*** THE INPUT ***

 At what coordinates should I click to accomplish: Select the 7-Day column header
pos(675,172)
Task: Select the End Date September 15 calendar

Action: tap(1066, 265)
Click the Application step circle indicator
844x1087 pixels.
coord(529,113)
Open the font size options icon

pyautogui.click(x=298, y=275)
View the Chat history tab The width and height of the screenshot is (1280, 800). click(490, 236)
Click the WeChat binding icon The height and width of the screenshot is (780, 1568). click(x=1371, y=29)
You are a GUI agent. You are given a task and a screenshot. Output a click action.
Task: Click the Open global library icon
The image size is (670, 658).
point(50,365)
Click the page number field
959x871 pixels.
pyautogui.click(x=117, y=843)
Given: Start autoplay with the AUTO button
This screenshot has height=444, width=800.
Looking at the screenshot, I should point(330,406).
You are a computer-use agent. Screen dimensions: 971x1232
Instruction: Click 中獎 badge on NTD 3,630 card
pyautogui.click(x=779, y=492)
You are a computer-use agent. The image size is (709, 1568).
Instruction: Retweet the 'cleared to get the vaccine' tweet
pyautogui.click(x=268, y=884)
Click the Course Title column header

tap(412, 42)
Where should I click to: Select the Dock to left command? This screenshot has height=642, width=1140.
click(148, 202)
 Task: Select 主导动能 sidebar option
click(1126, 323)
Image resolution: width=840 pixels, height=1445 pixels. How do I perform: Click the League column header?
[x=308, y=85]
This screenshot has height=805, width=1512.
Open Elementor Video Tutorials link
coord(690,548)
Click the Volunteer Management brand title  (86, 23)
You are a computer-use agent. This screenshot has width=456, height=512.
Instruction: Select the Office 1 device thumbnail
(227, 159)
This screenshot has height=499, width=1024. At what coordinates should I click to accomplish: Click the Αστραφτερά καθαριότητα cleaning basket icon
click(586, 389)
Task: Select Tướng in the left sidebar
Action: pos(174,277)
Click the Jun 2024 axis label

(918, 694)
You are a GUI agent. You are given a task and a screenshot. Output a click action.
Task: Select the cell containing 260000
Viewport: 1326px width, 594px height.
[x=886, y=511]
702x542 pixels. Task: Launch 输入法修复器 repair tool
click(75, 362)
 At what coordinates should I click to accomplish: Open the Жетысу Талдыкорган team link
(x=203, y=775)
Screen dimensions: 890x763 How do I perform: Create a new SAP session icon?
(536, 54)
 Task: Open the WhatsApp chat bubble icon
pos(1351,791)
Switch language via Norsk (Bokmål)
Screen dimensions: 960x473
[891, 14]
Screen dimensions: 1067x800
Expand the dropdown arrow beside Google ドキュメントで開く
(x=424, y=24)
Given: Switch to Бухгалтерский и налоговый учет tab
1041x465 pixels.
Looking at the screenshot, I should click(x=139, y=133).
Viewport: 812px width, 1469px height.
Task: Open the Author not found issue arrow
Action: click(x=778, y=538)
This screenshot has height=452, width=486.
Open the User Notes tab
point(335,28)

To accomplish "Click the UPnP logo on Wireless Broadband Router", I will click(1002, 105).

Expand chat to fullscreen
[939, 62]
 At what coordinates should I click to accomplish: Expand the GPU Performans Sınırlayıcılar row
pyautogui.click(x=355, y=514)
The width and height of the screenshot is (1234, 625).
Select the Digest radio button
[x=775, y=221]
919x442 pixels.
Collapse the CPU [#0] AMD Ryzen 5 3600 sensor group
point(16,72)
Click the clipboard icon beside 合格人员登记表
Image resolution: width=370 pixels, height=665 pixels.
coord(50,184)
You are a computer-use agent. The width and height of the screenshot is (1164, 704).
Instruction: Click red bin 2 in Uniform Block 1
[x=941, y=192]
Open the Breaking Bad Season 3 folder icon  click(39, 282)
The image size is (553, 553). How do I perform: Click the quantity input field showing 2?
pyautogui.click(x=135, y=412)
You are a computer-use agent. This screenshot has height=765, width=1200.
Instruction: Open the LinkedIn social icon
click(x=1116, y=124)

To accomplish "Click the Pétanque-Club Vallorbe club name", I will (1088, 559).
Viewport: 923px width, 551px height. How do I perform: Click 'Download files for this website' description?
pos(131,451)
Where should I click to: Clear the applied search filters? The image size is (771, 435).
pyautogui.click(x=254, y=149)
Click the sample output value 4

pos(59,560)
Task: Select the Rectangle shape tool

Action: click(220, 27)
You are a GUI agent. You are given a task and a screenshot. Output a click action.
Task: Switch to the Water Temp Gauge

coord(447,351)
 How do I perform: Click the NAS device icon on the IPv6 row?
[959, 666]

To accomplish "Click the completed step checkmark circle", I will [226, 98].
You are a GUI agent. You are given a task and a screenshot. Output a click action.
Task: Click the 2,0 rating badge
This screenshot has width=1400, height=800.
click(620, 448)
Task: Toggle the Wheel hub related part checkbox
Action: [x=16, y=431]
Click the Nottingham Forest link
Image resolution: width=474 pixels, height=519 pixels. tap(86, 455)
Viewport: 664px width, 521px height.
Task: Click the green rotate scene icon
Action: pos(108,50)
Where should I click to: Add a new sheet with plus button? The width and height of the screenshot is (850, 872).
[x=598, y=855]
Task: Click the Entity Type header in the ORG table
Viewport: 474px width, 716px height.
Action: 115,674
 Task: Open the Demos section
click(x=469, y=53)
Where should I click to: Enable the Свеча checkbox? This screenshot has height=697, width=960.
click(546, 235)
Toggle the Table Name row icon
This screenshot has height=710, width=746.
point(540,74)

*** End of THE INPUT ***

# TASK:
Leave out every line ahead of the one containing "Task: Select the Rectangle shape tool" and print the rest of the listing exactly.

# EXERCISE ANSWER:
Task: Select the Rectangle shape tool

Action: click(220, 27)
You are a GUI agent. You are given a task and a screenshot. Output a click action.
Task: Switch to the Water Temp Gauge

coord(447,351)
 How do I perform: Click the NAS device icon on the IPv6 row?
[959, 666]

To accomplish "Click the completed step checkmark circle", I will [226, 98].
You are a GUI agent. You are given a task and a screenshot. Output a click action.
Task: Click the 2,0 rating badge
This screenshot has width=1400, height=800.
click(620, 448)
Task: Toggle the Wheel hub related part checkbox
Action: [x=16, y=431]
Click the Nottingham Forest link
Image resolution: width=474 pixels, height=519 pixels. tap(86, 455)
Viewport: 664px width, 521px height.
Task: Click the green rotate scene icon
Action: pos(108,50)
Where should I click to: Add a new sheet with plus button? The width and height of the screenshot is (850, 872).
[x=598, y=855]
Task: Click the Entity Type header in the ORG table
Viewport: 474px width, 716px height.
Action: 115,674
 Task: Open the Demos section
click(x=469, y=53)
Where should I click to: Enable the Свеча checkbox? This screenshot has height=697, width=960.
click(546, 235)
Toggle the Table Name row icon
This screenshot has height=710, width=746.
point(540,74)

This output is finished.